There are some very unhappy investors out there demanding some sort of explanation as to what happened and who’s responsible for the big miscalculation of the company’s worth. It seems only the down escalators are in working order at the moment, but don’t panic because the company has promised that the up escalators will be functional sometime in the near future.
Have you ever tried to make any progress up while navigating a down escalator? Trust me, you’ll run short of breath long before you reach the top. Well, if you did invest and are hanging on waiting for a return, good luck with that.
It was the day of the big sale. A long line had formed at the door long before opening time. A man pushed his way to the front of the line, only to be pushed back amid disgruntled faces and shouts of disapproval. On the man’s second attempt, he was knocked around and then thrown to the end of the line again. As he got ready for a third try he said to the person at the end of the line, “That does it! If they hit me or push me around one more time, y’all can stand here all day. I just won’t open the store!”
Catherine Drinker Bowen, in her book John Adams, writes what happened in the Second Continental Congress, which met in June 1776.
It was time to select a Commander in Chief of the American Army. John Adams rose to speak. John Hancock wore a look of pleased, even radiant, expectancy. Facing the room in his chair behind the President’s table, he was plainly visible to everyone, including John [Adams], who stood near the front.

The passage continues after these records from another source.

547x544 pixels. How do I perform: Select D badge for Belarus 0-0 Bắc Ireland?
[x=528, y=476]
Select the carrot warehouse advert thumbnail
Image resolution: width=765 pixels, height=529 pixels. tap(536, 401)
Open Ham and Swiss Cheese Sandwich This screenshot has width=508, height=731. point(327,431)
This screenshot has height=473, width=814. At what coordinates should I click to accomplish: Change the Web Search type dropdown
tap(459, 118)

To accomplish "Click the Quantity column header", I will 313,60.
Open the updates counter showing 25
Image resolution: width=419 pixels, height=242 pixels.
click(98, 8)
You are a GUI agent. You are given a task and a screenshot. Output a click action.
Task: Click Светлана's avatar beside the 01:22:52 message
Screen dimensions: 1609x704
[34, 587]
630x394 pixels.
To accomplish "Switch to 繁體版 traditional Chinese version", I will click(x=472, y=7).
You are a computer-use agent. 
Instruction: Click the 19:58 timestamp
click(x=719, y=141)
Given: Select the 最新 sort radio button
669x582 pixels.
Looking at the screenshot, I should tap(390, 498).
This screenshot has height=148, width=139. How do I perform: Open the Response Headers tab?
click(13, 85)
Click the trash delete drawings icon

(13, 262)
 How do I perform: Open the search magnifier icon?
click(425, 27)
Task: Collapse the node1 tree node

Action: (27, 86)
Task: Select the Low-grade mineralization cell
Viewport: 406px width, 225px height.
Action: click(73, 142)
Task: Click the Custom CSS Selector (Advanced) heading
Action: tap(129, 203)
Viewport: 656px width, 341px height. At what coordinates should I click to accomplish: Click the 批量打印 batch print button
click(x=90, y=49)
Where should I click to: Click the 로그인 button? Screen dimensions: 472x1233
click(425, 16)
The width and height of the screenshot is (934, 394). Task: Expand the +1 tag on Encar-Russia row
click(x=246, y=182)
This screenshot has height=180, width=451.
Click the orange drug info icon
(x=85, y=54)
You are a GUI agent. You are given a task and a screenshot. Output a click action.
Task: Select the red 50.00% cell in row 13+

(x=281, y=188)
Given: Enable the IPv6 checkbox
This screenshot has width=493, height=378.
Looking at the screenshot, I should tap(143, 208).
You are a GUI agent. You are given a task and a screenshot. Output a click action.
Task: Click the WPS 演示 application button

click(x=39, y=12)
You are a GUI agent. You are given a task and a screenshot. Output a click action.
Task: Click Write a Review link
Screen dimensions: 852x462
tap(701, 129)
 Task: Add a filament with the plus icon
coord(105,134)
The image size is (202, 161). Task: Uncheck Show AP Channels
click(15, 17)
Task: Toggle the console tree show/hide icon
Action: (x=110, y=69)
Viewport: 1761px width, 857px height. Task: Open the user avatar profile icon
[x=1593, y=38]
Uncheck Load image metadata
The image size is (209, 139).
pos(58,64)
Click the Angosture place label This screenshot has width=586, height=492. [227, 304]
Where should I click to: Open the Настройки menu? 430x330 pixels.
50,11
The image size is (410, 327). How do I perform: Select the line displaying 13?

No one loved glory more than Hancock; he had the vanity of a child, open and vulnerable. Adams suggested, “... a gentleman whose skill as an officer, whose independent fortune, great talents and universal character would command the respect of America and unite the full exertions of the Colonies better than any other person alive ...” Adams saw Hancock’s face and hastened on, raising his voice ... “A gentleman from Virginia, who is among us here and well known to all of us ...” Hancock shrank as at a blow.
(“I never,” Adams wrote later, “remarked a more sudden and striking change of countenance. Mortification and resentment were expressed as forcibly as his face could exhibit them.”)
Washington, who was on the south side of the room, left his seat at the word “Virginia” and slipped quietly out the door before his name was pronounced. John [Adams] finished and sat down. Hancock’s face grew hard and dark with anger. He made no attempt to hide his feelings. It was a case of open shame versus the public honor of Washington.
[Luke 14:7-11] Some people can accept a “pecking order” well and others are constantly pushing and shoving their way to the head of the line. Everything in life doesn’t have to end up a competitive sport. Being first isn’t always the best place. Jesus reminds guests at a meal not to take the highest places and run the risk of being humiliated by being asked to move down the table, but to take a low place and then enjoy the “glory” of being asked to take a higher place.
It is well to remember that Jesus warned his disciples about seeking positions within the kingdom of God, and he criticized the Pharisees for their religious pride. If we have ears ... let us hear!